Car, rendez-vous compte : la joie qui est la nôtre aujourd’hui est paradoxale !

Celui que nous aimons nous est enlevé.

Celui que depuis Pâques nous reconnaissons comme le Vivant devient absent, insaisissable ;
le Christ ressuscité disparaît à nos yeux, et nous pourtant nous fêtons cela comme l’un des grands évènements liturgiques de l’année, au point de nous faire revenir à la messe en ce milieu de semaine !
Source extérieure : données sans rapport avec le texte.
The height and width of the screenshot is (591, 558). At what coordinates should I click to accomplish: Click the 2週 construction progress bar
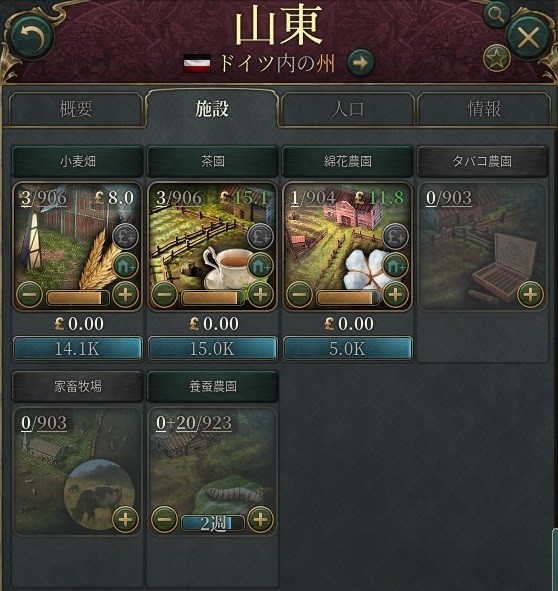pos(213,523)
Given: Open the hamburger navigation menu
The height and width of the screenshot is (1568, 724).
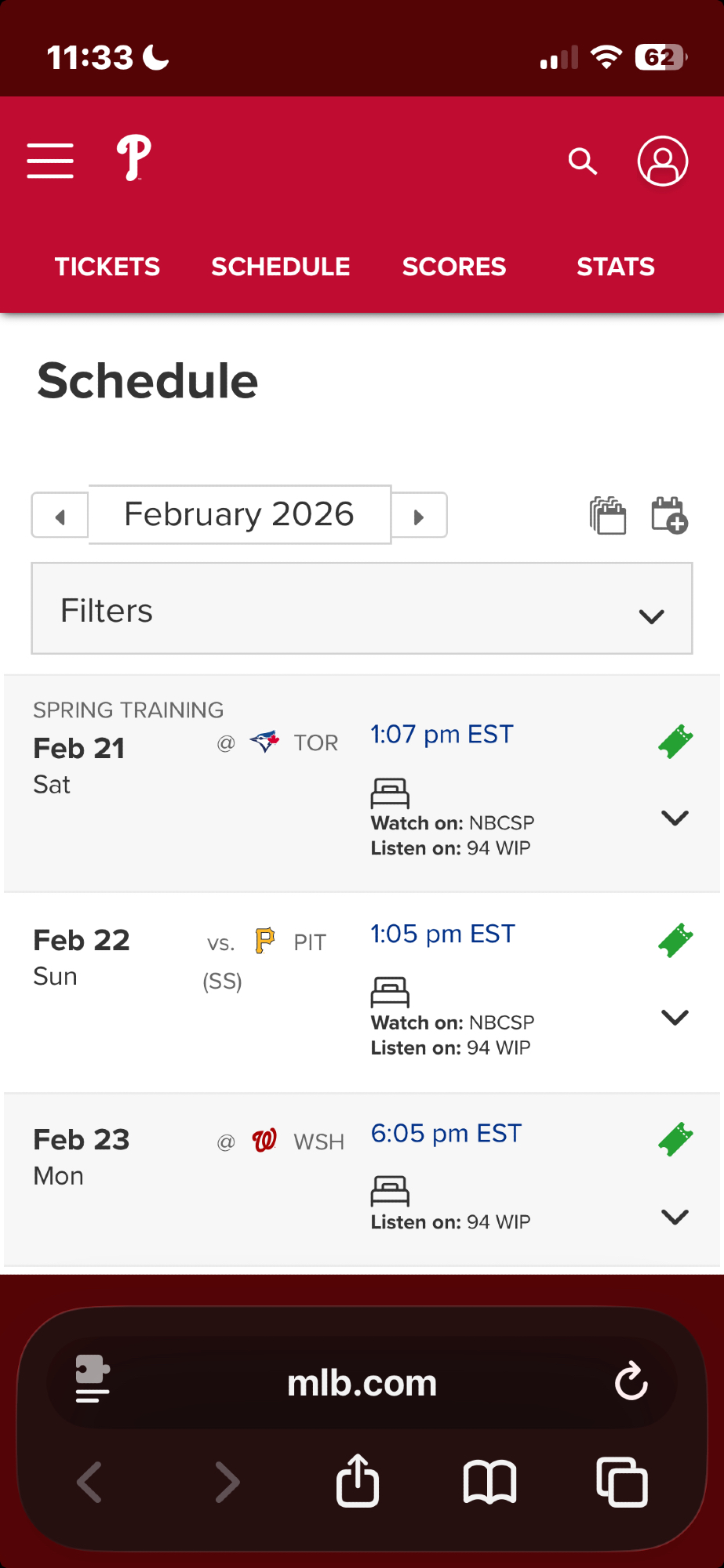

L’image de la mer qui se retire pour laisser la terre ferme exister peut nous aider à comprendre le départ du Christ et sa remontée vers le Père comme une nouvelle création. Plus encore, une re-création du monde dont la naissance de l’Église à la Pentecôte sera le premier acte. « Il est bon pour vous que je m’en aille », disait Jésus, « car si je pars, l’Esprit Saint ne viendra pas à vous ». Oui, le départ du Christ vers son Père, son absence apparente, sont pour nous la chance d’une nouvelle création, d’une liberté nouvelle en Église sous l’influence de l’Esprit. Et ce n’est pas par hasard que Luc commence son Livre des Actes des Apôtres comme il avait terminé son Évangile par le récit de l’Ascension : début d’une nouvelle période de l’humanité, commencement de la vie de l’Église, comme une nouvelle Genèse.

Les textes d’aujourd’hui nous le redisent : le Christ glorifié a été élevé au-dessus de tout. Ses disciples ne peuvent plus le voir en restant les yeux fixés au ciel : ce n’est qu’en vivant en Église et en étant missionnaire que l’on peut percevoir les signes, les traces de l’action du Seigneur qui travaille toujours avec nous.

Un peu comme lorsque vous vous promenez sur la plage à marée basse : les traces et les coquillages sur le sable témoignent du travail de la mer lors de sa venue.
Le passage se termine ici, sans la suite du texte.